*Data supplied*
____________________

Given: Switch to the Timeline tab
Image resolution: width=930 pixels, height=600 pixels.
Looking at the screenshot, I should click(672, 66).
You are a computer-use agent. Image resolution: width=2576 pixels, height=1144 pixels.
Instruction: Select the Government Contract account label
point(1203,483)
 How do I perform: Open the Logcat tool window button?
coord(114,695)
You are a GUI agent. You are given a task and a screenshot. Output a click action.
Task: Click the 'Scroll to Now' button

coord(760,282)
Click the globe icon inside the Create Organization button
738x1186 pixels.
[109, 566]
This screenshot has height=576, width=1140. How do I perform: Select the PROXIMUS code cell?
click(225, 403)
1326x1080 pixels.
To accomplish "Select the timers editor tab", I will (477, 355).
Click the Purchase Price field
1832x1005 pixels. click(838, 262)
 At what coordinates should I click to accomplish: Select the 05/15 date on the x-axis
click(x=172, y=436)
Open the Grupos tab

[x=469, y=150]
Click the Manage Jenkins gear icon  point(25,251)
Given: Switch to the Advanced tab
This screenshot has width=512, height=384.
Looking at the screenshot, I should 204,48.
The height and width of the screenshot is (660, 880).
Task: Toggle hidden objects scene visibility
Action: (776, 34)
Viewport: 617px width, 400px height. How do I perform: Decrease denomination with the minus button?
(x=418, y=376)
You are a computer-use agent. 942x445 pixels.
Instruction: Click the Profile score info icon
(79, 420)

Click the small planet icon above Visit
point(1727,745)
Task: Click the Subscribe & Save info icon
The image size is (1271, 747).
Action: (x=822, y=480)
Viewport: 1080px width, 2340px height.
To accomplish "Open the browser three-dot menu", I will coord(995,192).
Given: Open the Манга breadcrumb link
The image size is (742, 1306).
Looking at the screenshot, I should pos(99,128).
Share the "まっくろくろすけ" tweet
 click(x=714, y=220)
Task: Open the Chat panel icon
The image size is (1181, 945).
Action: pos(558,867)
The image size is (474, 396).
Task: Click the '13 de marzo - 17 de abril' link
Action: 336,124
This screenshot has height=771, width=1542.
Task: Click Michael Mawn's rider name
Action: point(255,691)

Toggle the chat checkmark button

____________________

*Task goal*
Scan the entries above. Copy each line that has the string "will".

*Worked solution*
To accomplish "Select the timers editor tab", I will (477, 355).
To accomplish "Open the browser three-dot menu", I will coord(995,192).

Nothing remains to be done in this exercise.